August 2009 Archives

I can't believe it.  After nearly 2 months of silence, I am back blogging about life in Mongolia.  Thanks, Nancy. 

I have been in Mongolia now since May 17, so that means that I've been here for 2 months and 3 weeks.  One more week will be 3 months.  I arrived in Arvaikheer, the capital of Uvurkhangai, on June 18,  I think, that means I'll be celebrating 2 months here pretty soon.

I guess the most important thing for me to say is that I am incredibly happy here.  Seriously.  Ecstatic.  I smile and laugh everyday and feel really content.  Despite the harshness of the life here and the challenges I face everyday with the language, food, and lack of most comforts, I feel so much happier here than I have in years past.  Every few days I get this thought in my head that my heart is expanding.  It's so interesting.  I feel that more and more that my capacity to trust and to truly feel full emotions is growing.
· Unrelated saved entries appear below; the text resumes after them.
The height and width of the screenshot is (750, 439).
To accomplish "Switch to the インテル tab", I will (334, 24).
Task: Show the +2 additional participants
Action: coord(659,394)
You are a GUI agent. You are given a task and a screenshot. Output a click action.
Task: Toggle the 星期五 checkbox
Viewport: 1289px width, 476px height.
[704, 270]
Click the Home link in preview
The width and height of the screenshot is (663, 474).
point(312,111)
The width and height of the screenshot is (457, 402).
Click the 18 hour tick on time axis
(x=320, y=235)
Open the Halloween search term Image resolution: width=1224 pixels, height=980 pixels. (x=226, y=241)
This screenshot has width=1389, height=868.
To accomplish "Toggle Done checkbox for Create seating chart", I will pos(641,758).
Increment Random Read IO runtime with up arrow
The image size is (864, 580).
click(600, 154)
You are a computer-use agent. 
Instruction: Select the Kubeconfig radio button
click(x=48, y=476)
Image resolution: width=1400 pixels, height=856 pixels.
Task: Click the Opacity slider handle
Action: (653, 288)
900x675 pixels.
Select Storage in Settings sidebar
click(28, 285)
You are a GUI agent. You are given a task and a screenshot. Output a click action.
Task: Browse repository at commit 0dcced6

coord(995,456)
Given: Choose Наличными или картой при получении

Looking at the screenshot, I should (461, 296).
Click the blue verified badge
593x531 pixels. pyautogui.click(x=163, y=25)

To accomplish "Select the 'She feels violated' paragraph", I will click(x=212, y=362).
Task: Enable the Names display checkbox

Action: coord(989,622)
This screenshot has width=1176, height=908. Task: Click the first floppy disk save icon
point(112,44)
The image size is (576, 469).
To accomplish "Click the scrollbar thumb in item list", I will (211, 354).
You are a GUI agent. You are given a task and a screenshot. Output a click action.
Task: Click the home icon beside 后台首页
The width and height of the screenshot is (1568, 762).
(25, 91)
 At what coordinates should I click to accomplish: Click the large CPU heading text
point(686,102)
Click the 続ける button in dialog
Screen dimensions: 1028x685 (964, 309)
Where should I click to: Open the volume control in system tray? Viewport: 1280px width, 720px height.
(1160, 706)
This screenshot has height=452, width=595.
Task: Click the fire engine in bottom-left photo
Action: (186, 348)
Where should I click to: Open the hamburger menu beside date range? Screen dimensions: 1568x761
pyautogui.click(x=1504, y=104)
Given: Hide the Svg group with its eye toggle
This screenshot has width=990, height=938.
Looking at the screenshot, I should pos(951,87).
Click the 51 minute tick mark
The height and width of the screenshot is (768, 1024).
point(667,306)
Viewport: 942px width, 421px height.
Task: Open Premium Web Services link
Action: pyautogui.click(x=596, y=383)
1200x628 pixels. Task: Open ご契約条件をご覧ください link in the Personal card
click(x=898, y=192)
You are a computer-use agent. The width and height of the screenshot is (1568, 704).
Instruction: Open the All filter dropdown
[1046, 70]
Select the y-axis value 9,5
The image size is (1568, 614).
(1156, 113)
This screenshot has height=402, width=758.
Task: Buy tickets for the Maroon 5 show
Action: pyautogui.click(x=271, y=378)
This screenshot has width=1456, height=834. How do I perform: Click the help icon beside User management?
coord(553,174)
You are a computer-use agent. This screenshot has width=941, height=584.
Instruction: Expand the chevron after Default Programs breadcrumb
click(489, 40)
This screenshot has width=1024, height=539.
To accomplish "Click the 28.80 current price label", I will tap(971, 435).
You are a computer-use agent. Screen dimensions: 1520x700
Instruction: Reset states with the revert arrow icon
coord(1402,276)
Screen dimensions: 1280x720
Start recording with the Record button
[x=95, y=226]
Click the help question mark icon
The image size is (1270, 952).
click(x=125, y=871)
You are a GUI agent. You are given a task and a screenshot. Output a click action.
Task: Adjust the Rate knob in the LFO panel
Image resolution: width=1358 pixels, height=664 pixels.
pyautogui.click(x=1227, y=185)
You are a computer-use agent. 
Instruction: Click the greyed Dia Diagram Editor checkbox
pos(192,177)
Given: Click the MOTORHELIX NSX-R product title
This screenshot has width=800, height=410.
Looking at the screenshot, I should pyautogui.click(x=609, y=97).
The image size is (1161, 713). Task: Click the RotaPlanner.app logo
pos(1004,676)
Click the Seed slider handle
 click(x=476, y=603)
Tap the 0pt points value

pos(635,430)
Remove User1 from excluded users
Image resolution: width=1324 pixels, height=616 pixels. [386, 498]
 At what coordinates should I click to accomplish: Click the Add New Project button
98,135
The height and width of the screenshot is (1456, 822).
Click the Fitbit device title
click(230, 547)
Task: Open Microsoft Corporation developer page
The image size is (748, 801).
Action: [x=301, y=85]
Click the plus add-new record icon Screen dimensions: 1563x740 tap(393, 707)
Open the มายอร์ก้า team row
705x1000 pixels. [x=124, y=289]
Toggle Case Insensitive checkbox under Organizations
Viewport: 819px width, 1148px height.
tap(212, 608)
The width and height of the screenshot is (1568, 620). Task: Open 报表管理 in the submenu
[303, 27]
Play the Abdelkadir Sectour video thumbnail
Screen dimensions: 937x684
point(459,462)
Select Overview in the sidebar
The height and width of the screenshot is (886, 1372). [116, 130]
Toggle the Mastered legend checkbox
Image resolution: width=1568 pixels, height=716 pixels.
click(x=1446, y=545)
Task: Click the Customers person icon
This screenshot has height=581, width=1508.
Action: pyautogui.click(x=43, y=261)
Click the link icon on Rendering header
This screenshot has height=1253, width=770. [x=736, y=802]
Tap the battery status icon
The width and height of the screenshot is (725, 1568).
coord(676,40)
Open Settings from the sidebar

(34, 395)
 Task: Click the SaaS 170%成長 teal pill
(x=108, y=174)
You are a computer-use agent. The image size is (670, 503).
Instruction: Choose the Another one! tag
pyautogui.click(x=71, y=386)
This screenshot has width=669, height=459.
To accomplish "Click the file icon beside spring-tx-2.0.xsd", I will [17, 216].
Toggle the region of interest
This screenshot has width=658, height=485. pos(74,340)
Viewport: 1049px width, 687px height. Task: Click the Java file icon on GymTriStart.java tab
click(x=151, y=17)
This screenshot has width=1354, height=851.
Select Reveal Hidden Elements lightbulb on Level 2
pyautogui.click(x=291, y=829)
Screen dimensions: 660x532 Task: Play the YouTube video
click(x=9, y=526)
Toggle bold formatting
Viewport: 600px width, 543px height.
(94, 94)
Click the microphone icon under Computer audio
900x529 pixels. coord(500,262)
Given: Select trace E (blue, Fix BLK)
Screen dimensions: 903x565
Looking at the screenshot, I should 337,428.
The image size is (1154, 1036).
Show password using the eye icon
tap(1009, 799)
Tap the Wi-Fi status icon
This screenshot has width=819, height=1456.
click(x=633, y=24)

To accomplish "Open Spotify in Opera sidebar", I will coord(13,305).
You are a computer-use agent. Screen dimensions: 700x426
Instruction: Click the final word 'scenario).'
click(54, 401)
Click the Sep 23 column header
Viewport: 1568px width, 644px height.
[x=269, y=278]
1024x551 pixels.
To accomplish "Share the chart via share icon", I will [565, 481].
At the inception workshop for my project at the end of June, right after I arrived in Arvaikheer, the Mongolian project officer from the World Bank who's overseeing my project said to me: "Trust Mongolians.  Trust them to do the right thing."  I keep reminding myself of what he said, and whenever I have doubts, I hear his voice in my head.  Everytime I let go of my need to control and just think that they want to do the right thing, I find out that they are very committed, involved, intelligent, and trustworthy.  It's a wonderful feeling.

A foreign guy told me a little while back that women are too emotional, so you have to be careful about having a casual relationship without emotions. (It was a generalization.  He wasn't talking about me!)   I thought that that was the worst thing I'd ever heard.  Too emotional?  How can anyone be too emotional.  Without emotions we wouldn't be human.  Why would I want to live or have a relationship without emotion?  So my motto is to feel great emotion all the time.  No more supression.  The great thing is that Mongolians are very warm, friendly, hospitable people so I always feel such positive energy coming my way.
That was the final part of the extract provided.